5 Steps to Stay Calm During a Pandemic
When fear is high we need go to practical solutions to reduce stress
Posted March 14, 2020 | Reviewed by Hara Estroff Marano
I know how hard it has been lately to focus on anything besides the COVID-19 pandemic. I have been talking to clients all week about their fears. I have compiled this list of 5 tips to help you reduce your stress during these unforeseen times.
Feel your feet on the ground. When anxiety overtakes us you can feel like you are floating outside of your body. You might even feel lightheaded and dizzy. These reactions are our sympathetic nervous system (biological stress responses) in action. By feeling your feet on the floor, back in the chair, and breath coming in and out of your nostrils you quickly shift from the stress response to the relaxation response. In times of crisis we need to make good decisions. The decision-making part of our brain works best when the relaxation response is activated. So, keep feeling your feet on the floor and your back in the chair. Ground yourself throughout the day.

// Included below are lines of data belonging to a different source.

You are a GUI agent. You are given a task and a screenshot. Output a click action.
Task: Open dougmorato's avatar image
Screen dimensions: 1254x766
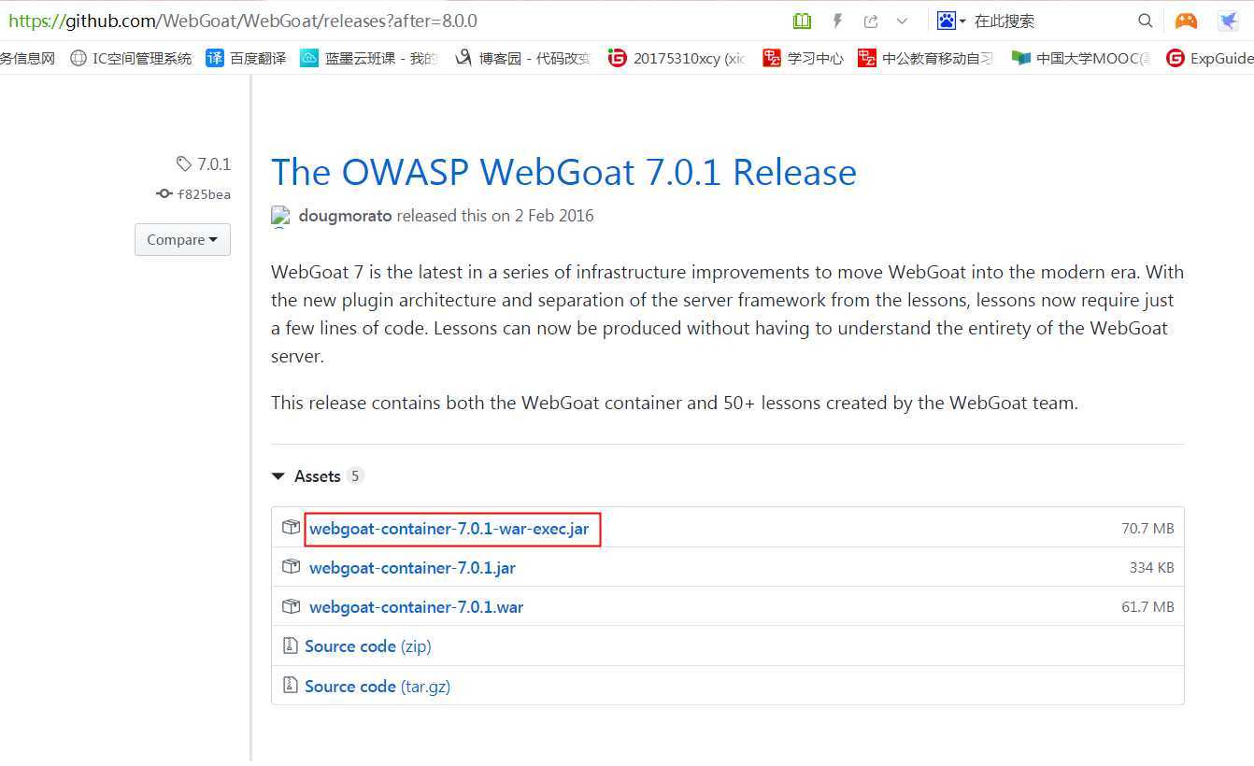(x=280, y=216)
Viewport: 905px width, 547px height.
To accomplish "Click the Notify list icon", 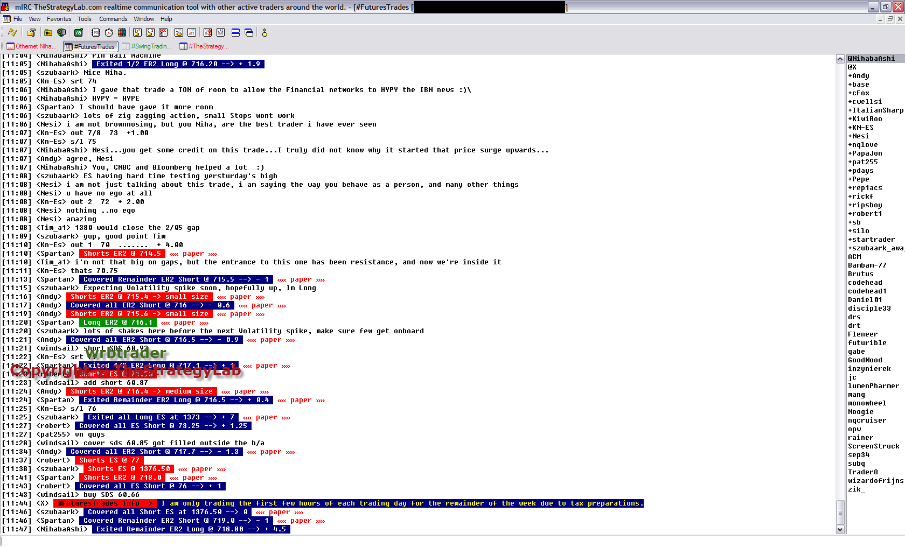I will [207, 32].
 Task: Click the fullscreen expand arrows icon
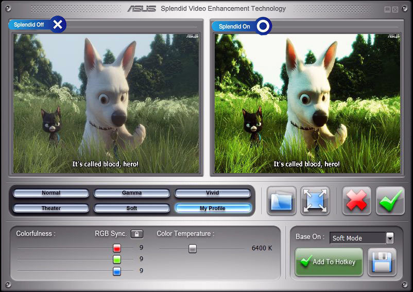(315, 200)
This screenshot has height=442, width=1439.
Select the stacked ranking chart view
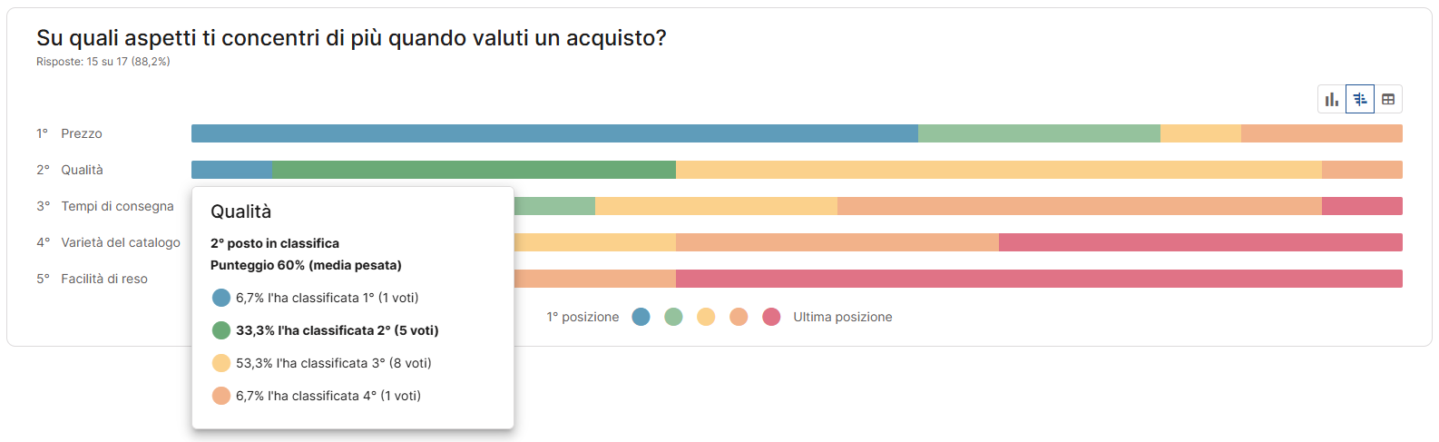1360,99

Move the anxiety through your body (DANCE). We hold so much of our feelings in our bodies. Think of the last time you were worried about an email response you were anticipating. Feel your shoulders tense and your stomach tighten? Our body holds our stress, and the more it holds the more it aches and hurts. Since we are being overloaded with stress right now we need to move the stress through our bodies. The best way to do this is to move. Run, jump, or dance. Find your favorite song and move your hips. Shake your body and let the feelings move through.

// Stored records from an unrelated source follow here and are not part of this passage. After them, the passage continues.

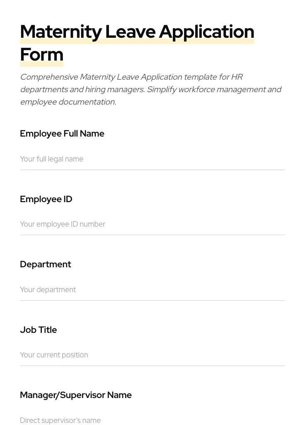Select the placeholder text 'Your current position'
This screenshot has width=305, height=425.
tap(54, 355)
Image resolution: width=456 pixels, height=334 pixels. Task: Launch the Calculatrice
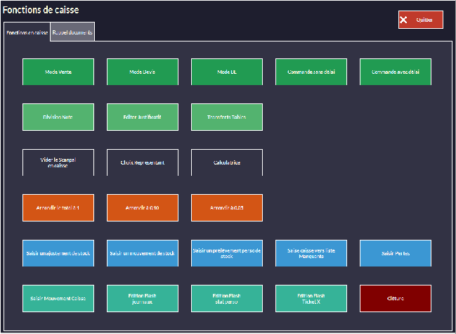(x=226, y=162)
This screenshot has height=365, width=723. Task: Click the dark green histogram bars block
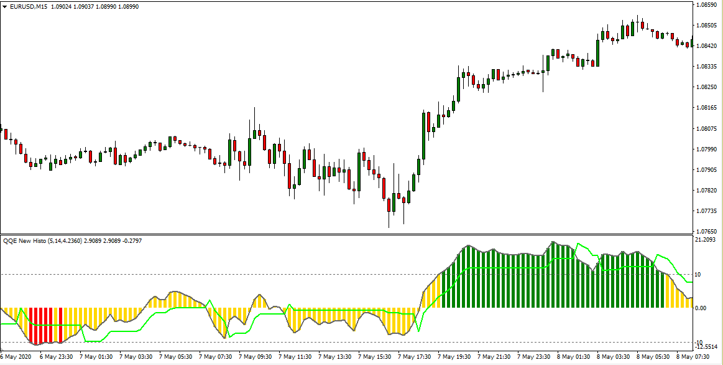[x=553, y=280]
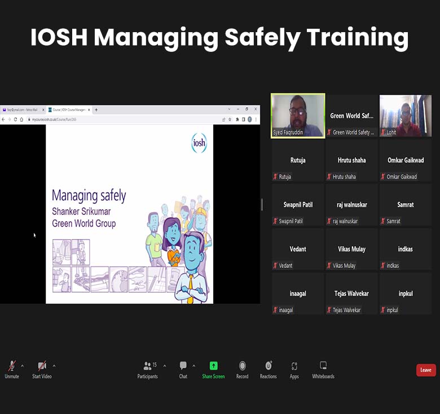Open the Reactions menu
Screen dimensions: 440x414
tap(268, 366)
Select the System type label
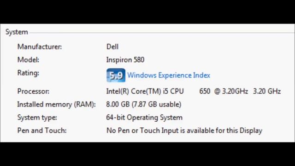 click(x=37, y=118)
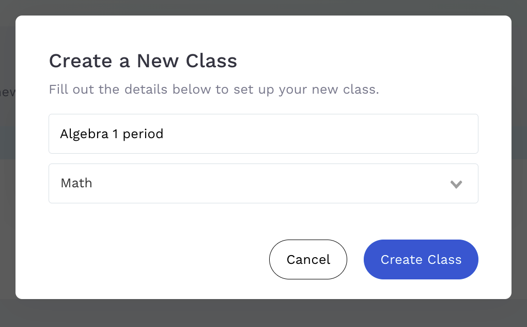The width and height of the screenshot is (527, 327).
Task: Click the "Fill out the details" description text
Action: tap(213, 90)
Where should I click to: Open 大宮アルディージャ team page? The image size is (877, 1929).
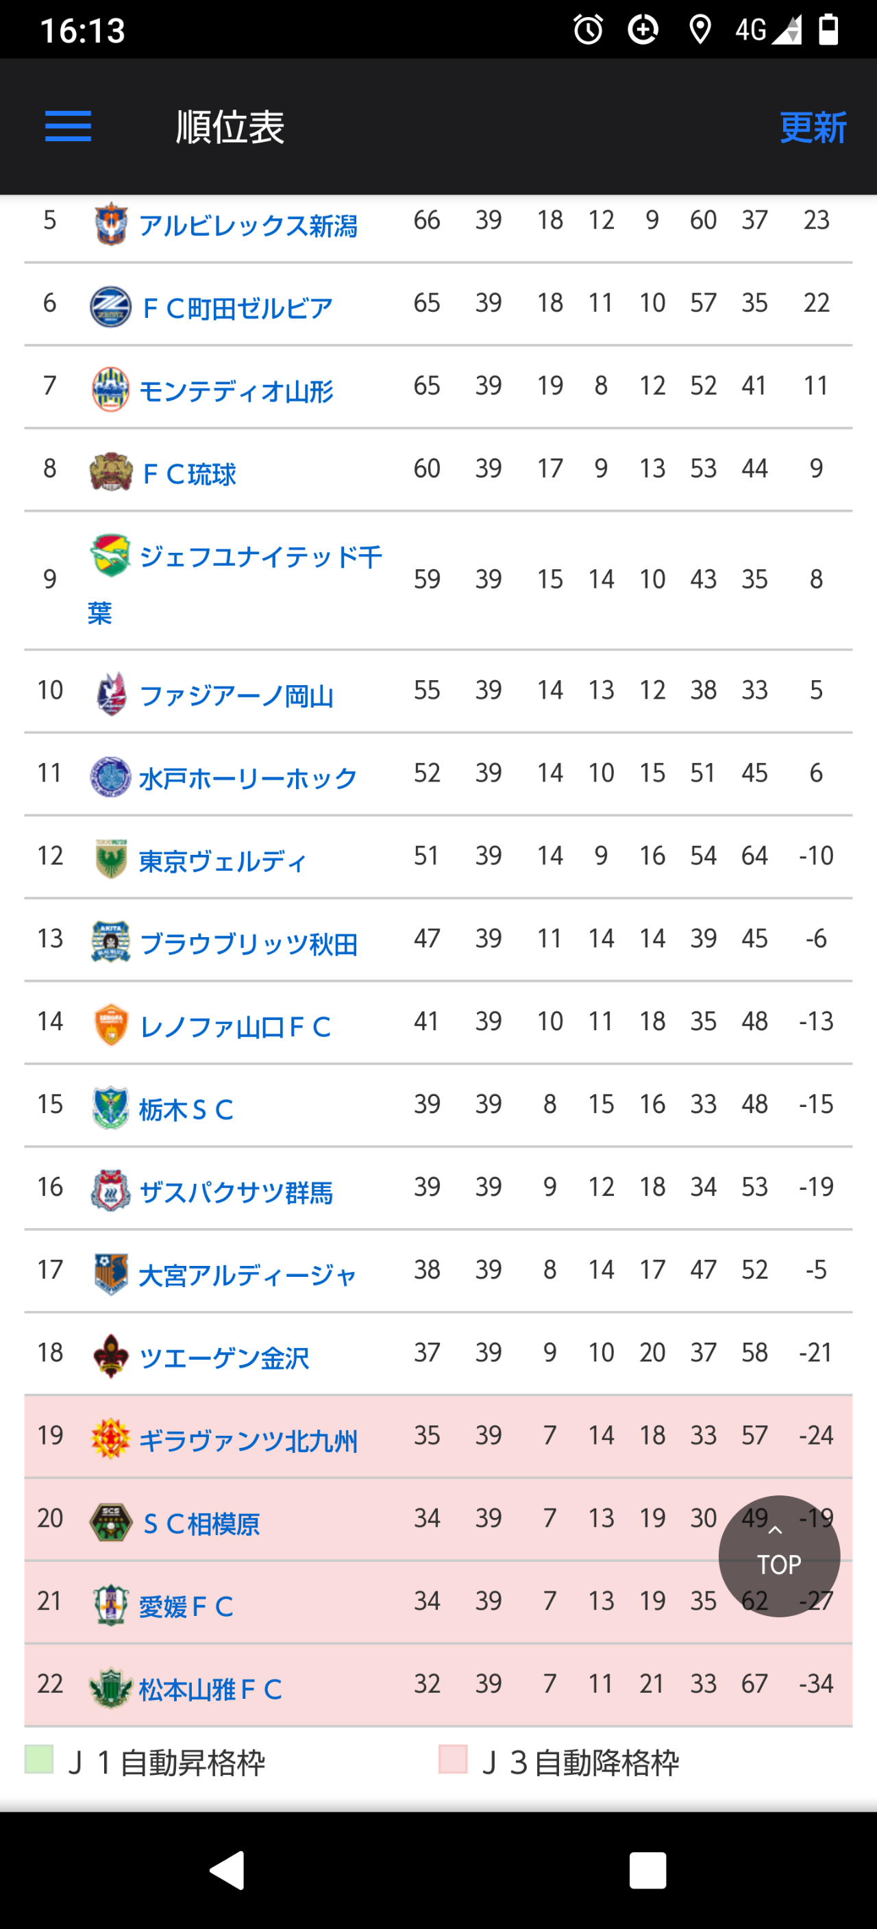point(248,1275)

Focus on what has not changed. Look around you right now and list 3 things that have not changed since the crisis. Are your plants still growing and needing water? Are your kids still asking you to bring them a snack? Are you still getting weather updates on your phone? Are you still brushing your teeth (I hope so)? Focus on what is staying the same. Do what you can to keep routines.
Allow yourself to feel your fear. Over the past week I have been noticing that my clients feel as if they need to take a stance on the crisis. Either they can feel like this is the worst thing that has ever happened or it is being blown out of proportion. I have said over 100 times this week that there is a response in between. You can be worried and feel fear without having to catastrophize or minimize. Allow yourself to feel some fear and concern without panicking and you will be able to make better decisions. You do not have to be anything more or less than what you are in this moment. Feel your feelings and share them with someone close to you. Don’t try to push your feelings away or they will just come out sideways.
List times when you handled the unknown. Not knowing what is going to happen and how long this crisis will last causes lots of fear in all of us. It is important to keep in mind that there have been other situations in which you felt afraid in a situation with an unknown outcome and you made it through. For example, birthing a child, graduating from school, starting a new job, learning to ride a bicycle or learning to drive a car. Write down a list of the unknown situations you handled in the past. Keep this as a reference point to your ability to handle unknown situations. You can handle this one too!